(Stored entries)
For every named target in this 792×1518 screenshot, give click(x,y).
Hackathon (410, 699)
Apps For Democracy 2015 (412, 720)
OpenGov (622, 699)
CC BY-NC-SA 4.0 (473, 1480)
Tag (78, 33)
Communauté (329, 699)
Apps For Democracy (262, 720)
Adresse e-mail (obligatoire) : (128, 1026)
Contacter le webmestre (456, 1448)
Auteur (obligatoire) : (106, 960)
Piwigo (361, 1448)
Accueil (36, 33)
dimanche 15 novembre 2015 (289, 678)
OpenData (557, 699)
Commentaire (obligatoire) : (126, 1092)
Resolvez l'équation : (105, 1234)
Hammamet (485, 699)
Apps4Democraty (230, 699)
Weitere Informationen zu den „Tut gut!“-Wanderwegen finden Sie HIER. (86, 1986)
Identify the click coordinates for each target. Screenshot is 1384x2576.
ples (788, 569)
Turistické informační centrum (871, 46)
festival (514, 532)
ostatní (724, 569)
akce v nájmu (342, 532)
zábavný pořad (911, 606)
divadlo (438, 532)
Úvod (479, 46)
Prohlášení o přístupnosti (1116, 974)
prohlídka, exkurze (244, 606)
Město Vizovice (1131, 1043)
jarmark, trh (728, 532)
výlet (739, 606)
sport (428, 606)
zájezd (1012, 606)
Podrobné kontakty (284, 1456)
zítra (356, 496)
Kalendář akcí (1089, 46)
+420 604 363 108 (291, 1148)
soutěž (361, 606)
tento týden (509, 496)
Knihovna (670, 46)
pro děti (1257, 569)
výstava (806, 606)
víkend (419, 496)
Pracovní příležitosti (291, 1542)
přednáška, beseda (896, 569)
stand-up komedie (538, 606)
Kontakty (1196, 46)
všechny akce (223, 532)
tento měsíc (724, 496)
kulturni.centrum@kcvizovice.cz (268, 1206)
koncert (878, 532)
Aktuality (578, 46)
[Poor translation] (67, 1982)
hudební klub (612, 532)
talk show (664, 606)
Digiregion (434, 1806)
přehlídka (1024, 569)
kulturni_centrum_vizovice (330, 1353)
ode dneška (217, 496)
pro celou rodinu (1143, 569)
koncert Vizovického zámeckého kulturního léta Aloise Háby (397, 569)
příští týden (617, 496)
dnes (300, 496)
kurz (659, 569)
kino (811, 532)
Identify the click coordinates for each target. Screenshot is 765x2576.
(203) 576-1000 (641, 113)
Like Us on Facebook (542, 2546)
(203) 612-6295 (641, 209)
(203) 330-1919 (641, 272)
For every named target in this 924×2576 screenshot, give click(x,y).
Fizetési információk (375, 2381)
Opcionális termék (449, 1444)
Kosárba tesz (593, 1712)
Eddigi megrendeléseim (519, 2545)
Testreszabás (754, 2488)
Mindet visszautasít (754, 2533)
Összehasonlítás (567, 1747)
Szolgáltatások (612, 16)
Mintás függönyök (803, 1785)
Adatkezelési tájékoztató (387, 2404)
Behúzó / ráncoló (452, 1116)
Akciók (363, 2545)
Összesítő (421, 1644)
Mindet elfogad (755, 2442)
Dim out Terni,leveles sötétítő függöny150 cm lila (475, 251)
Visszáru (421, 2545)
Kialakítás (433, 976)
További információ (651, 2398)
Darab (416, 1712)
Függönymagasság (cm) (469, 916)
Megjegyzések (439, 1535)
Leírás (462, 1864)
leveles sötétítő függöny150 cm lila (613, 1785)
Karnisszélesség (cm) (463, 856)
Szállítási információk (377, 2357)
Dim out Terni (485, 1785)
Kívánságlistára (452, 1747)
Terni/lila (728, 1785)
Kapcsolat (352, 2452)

#### WRITTEN INSTRUCTION:
Render each of the lines above as a row of a Markdown table with the columns "No." and "Line", omitting any blank lines.

#### OUTPUT:
| No. | Line |
|---|---|
| 1 | For every named target in this 792×1518 screenshot, give click(x,y). |
| 2 | Hackathon (410, 699) |
| 3 | Apps For Democracy 2015 (412, 720) |
| 4 | OpenGov (622, 699) |
| 5 | CC BY-NC-SA 4.0 (473, 1480) |
| 6 | Tag (78, 33) |
| 7 | Communauté (329, 699) |
| 8 | Apps For Democracy (262, 720) |
| 9 | Adresse e-mail (obligatoire) : (128, 1026) |
| 10 | Contacter le webmestre (456, 1448) |
| 11 | Auteur (obligatoire) : (106, 960) |
| 12 | Piwigo (361, 1448) |
| 13 | Accueil (36, 33) |
| 14 | dimanche 15 novembre 2015 (289, 678) |
| 15 | OpenData (557, 699) |
| 16 | Commentaire (obligatoire) : (126, 1092) |
| 17 | Resolvez l'équation : (105, 1234) |
| 18 | Hammamet (485, 699) |
| 19 | Apps4Democraty (230, 699) |
| 20 | Weitere Informationen zu den „Tut gut!“-Wanderwegen finden Sie HIER. (86, 1986) |
| 21 | Identify the click coordinates for each target. Screenshot is 1384x2576. |
| 22 | ples (788, 569) |
| 23 | Turistické informační centrum (871, 46) |
| 24 | festival (514, 532) |
| 25 | ostatní (724, 569) |
| 26 | akce v nájmu (342, 532) |
| 27 | zábavný pořad (911, 606) |
| 28 | divadlo (438, 532) |
| 29 | Úvod (479, 46) |
| 30 | Prohlášení o přístupnosti (1116, 974) |
| 31 | prohlídka, exkurze (244, 606) |
| 32 | Město Vizovice (1131, 1043) |
| 33 | jarmark, trh (728, 532) |
| 34 | výlet (739, 606) |
| 35 | sport (428, 606) |
| 36 | zájezd (1012, 606) |
| 37 | Podrobné kontakty (284, 1456) |
| 38 | zítra (356, 496) |
| 39 | Kalendář akcí (1089, 46) |
| 40 | +420 604 363 108 (291, 1148) |
| 41 | soutěž (361, 606) |
| 42 | tento týden (509, 496) |
| 43 | Knihovna (670, 46) |
| 44 | pro děti (1257, 569) |
| 45 | výstava (806, 606) |
| 46 | víkend (419, 496) |
| 47 | Pracovní příležitosti (291, 1542) |
| 48 | přednáška, beseda (896, 569) |
| 49 | stand-up komedie (538, 606) |
| 50 | Kontakty (1196, 46) |
| 51 | všechny akce (223, 532) |
| 52 | tento měsíc (724, 496) |
| 53 | kulturni.centrum@kcvizovice.cz (268, 1206) |
| 54 | koncert (878, 532) |
| 55 | Aktuality (578, 46) |
| 56 | [Poor translation] (67, 1982) |
| 57 | hudební klub (612, 532) |
| 58 | talk show (664, 606) |
| 59 | Digiregion (434, 1806) |
| 60 | přehlídka (1024, 569) |
| 61 | kulturni_centrum_vizovice (330, 1353) |
| 62 | ode dneška (217, 496) |
| 63 | pro celou rodinu (1143, 569) |
| 64 | koncert Vizovického zámeckého kulturního léta Aloise Háby (397, 569) |
| 65 | příští týden (617, 496) |
| 66 | dnes (300, 496) |
| 67 | kurz (659, 569) |
| 68 | kino (811, 532) |
| 69 | Identify the click coordinates for each target. Screenshot is 765x2576. |
| 70 | (203) 576-1000 (641, 113) |
| 71 | Like Us on Facebook (542, 2546) |
| 72 | (203) 612-6295 (641, 209) |
| 73 | (203) 330-1919 (641, 272) |
| 74 | For every named target in this 924×2576 screenshot, give click(x,y). |
| 75 | Fizetési információk (375, 2381) |
| 76 | Opcionális termék (449, 1444) |
| 77 | Kosárba tesz (593, 1712) |
| 78 | Eddigi megrendeléseim (519, 2545) |
| 79 | Testreszabás (754, 2488) |
| 80 | Mindet visszautasít (754, 2533) |
| 81 | Összehasonlítás (567, 1747) |
| 82 | Szolgáltatások (612, 16) |
| 83 | Mintás függönyök (803, 1785) |
| 84 | Adatkezelési tájékoztató (387, 2404) |
| 85 | Behúzó / ráncoló (452, 1116) |
| 86 | Akciók (363, 2545) |
| 87 | Összesítő (421, 1644) |
| 88 | Mindet elfogad (755, 2442) |
| 89 | Dim out Terni,leveles sötétítő függöny150 cm lila (475, 251) |
| 90 | Visszáru (421, 2545) |
| 91 | Kialakítás (433, 976) |
| 92 | További információ (651, 2398) |
| 93 | Darab (416, 1712) |
| 94 | Függönymagasság (cm) (469, 916) |
| 95 | Megjegyzések (439, 1535) |
| 96 | Leírás (462, 1864) |
| 97 | leveles sötétítő függöny150 cm lila (613, 1785) |
| 98 | Karnisszélesség (cm) (463, 856) |
| 99 | Szállítási információk (377, 2357) |
| 100 | Dim out Terni (485, 1785) |
| 101 | Kívánságlistára (452, 1747) |
| 102 | Terni/lila (728, 1785) |
| 103 | Kapcsolat (352, 2452) |